Saturday, December 17, 2011

More Head-Shaking Lady News

Sherry got out her knitting, which is generally an invitation for the masses to come streaming in. Since we were working with Parvati, the simplest dispositions become an all-out attempt to keep the patient there as long as possible by racking up a high number of diagnostic testing points. Some people have just one more visit before they win a toaster.

But Sherry was determined. "I have to make 3 hats, finish a Christmas stocking, and I'm working on a pair of socks. I will never get it all done in time for the holiday", she said.

We discussed the Christmas Madness Project, in detail. She shamefacedly told me she had bought a few items for the Lady on Elm St. Slippers, a pair of sweatpants, a nightgown and a couple of other things.

Excuse me? WTF??

Sherry: "I know, I know. I just feel really bad for her".

Well, so do I. Yes, why not pass the hat. Again. But Sherry had forgotten one very important point.

Me: "Sherry, how are you going to get that stuff to her? She takes offense at everything we do to try and help her"

Sherry: "Jane thinks we should just leave the box on her doorstep with a note, From Your Friendly Neighborhood Health Care Providers. Either that, or send it through the mail. Or my husband can drop it off, she doesn't know him"

Me: "She can't know we sent it, she would consider it a giant 'Up Yours from your good friends, the Peeps at the Health Center'. We should just do it anonymously"

Sherry: "Maybe you're right. We will know if she got the package only because she will probably be wearing the stuff next time she comes in"

Right.

As if to illustrate my point, this gem was heard on the police scanner:
"75 year old female with suicidal thoughts, X Elm St. apt 12. Called in by a neighbor residing at apt 14 who went to check on her". That would be none-other than the Lady on Elm St.
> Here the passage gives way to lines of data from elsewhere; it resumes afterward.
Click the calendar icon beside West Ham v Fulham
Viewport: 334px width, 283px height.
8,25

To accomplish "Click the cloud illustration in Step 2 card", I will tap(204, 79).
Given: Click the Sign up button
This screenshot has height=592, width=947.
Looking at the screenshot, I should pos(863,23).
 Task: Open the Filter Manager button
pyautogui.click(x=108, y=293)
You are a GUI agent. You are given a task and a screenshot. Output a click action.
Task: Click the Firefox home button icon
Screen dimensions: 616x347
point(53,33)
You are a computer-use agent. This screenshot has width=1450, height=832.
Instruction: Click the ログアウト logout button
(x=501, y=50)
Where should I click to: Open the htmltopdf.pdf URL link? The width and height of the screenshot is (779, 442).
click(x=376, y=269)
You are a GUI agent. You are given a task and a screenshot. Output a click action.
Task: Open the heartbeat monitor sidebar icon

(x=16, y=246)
She sits and waits. And knows exactly what is going on in the neighborhood, which is why sneaking up on her with a big box of Christmas presents would not work well.

A recent meeting about the Lady on Elm St. revealed that she is more vigilant (and crazy) than we ever thought.  It is important to note that the meeting was not for planning how to best address Lady's needs or to provide better care.  It was conducted by Idiots in Charge of Stupid Sh*t so that we drooling morons who actually provide the care could "express our feelings". 

Isn't that what blogs are for?

Lady reported to have used 911 over 100 times in the last calendar year, including 7 times in one day for nonsensical complaints. She also has Patient Services on speed dial since she had logged 23 complaints in the last 18 months.The Patient Services rep. is the proud recipient of her very own Lady complaint since she had apparently also failed to take Lady's call right away one time. As Lady didn't feel her earth-shatteringly dire complaint wasn't accorded the instantaneous attention she felt it
deserved, she immediately called the CEO's office. Said rep was summoned to explain why Lady's call was being so rudely ignored.

I can just hear the complaint now. "You people did WHAT??! You sent a box of slippers, nightgowns and sweatpants?? How could you be so rude and insensitive!".